Skill Checks in the Veins of Muw are Another Wasted Opportunity
The Veins of Muw are a Labyrinth that is confusing and shifting that players can only reach the heart of by... making DC 27 Wisdom (Survival) checks.... Yeah, that is disappointing.
In older editions of Dungeons & Dragons, creating a cool location like this was a chance to challenge you player to see how they might use their wits to find the right path. There even is a way... Play music to the crystal pylons, then follow them. With a hint or two to suggest it in the first place, this would be perfect as a puzzle. But instead it defaults to rolls. This is one of the most unfortunate conceits of D&D5e... That the dice and the character should get to solve the problem, and not the wit of the player.
It is one of several points where the module mutes its own brilliance to make sure the convention of having a roll for everything is observed
I love this module. It really is one of the most enjoyable I have read in the last year, and certainly, the best thing I've ever read for a fifth edition. It is what 12-year-old me playing Ravenloft and Spelljammer I expected Dungeons & Dragons to look like when he was a grown up. It takes existing lore and builds them up into something new, strange, and exciting. Is like a history course in the best of second and third editions of Dungeons & Dragons brought forward to fifth.

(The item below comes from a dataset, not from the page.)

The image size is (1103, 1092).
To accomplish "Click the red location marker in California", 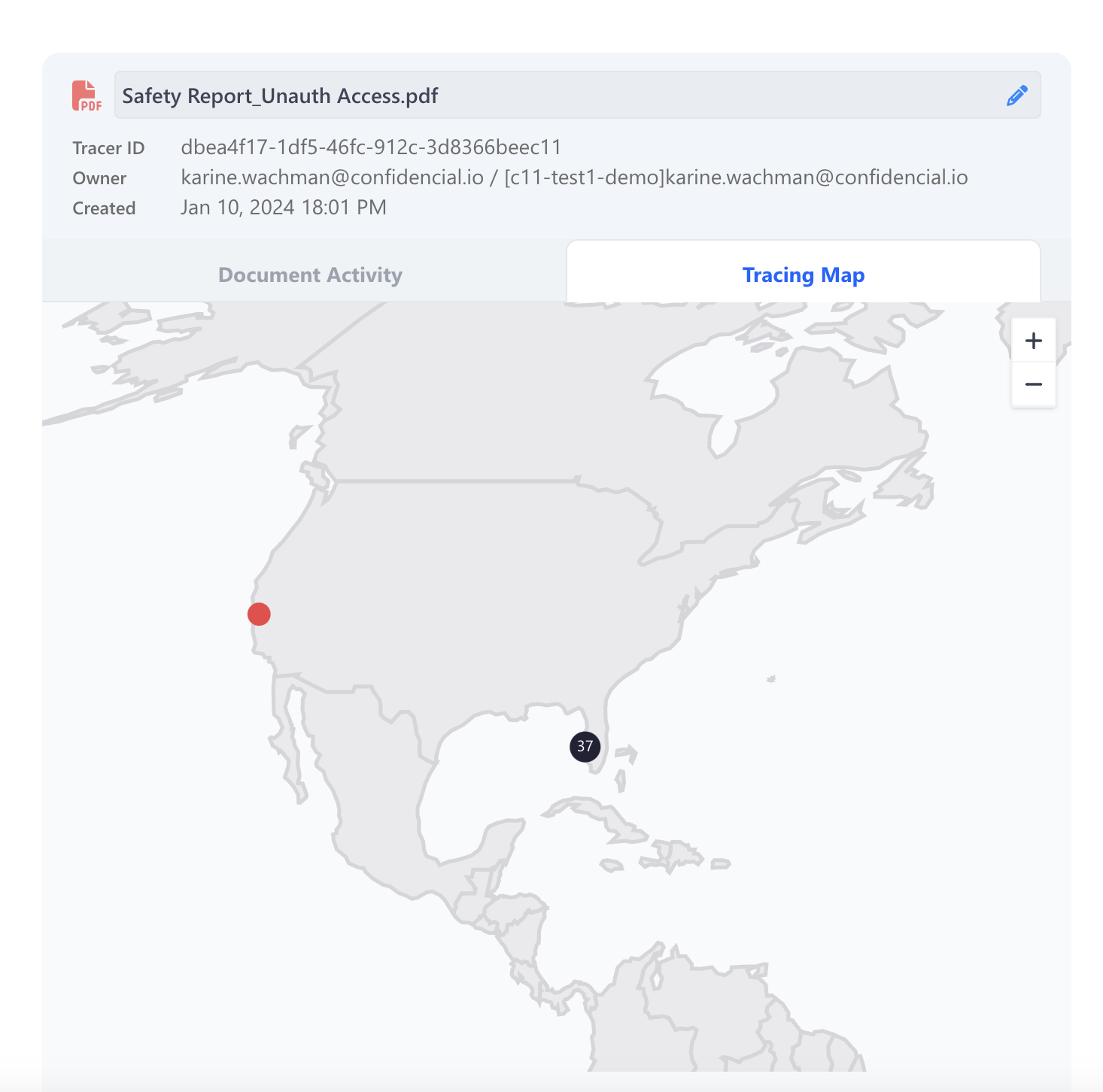I will (259, 614).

And it certainly gives you a lot. From the monsters that truly defined the epic level handbook, to some of the most sinister psionic phenomena of the golden age of D&D psionics in 3e. It even offers you enough Spelljammer material to run a space battle including complete plans and statistics for two of Spelljammer's most recognizable ships, Nautiloid and the Doombat.
In a way, the first and second chapters of the book let the meat of the module down. The first chapter is meandering, and perhaps a little too detailed for a short time prepping for a journey across the Frostfell. And the journey across the Frostfell itself was compressed to give more space in the book to the Frozen City and at the Far Plane. In general, you find yourself wondering for the first chapter and a half if it is going to be as good as the back cover looks... And when it does you find yourself wishing that the cool ideas in Chapter Two in particular were given the same treatment as Chapte Three.
In places as well, the design gets lazy, substituting skill challenges or even single rolls for what ought to be puzzles that players can solve. This might be understood as an unfortunate necessity of being something that can be played in a standard 5th edition modality. A necessary evil of the time, if you will. But I can tell that the authors
Overall, if more material was written like this for Dungeons & Dragons 5th edition, I would be far more interested in playing it. It shows respect and creative engagement with the material that came before without being slavishly devoted to it, and seeks to entertain rather than to make a political or artistic statement. I can't wait to see how this team's work grows.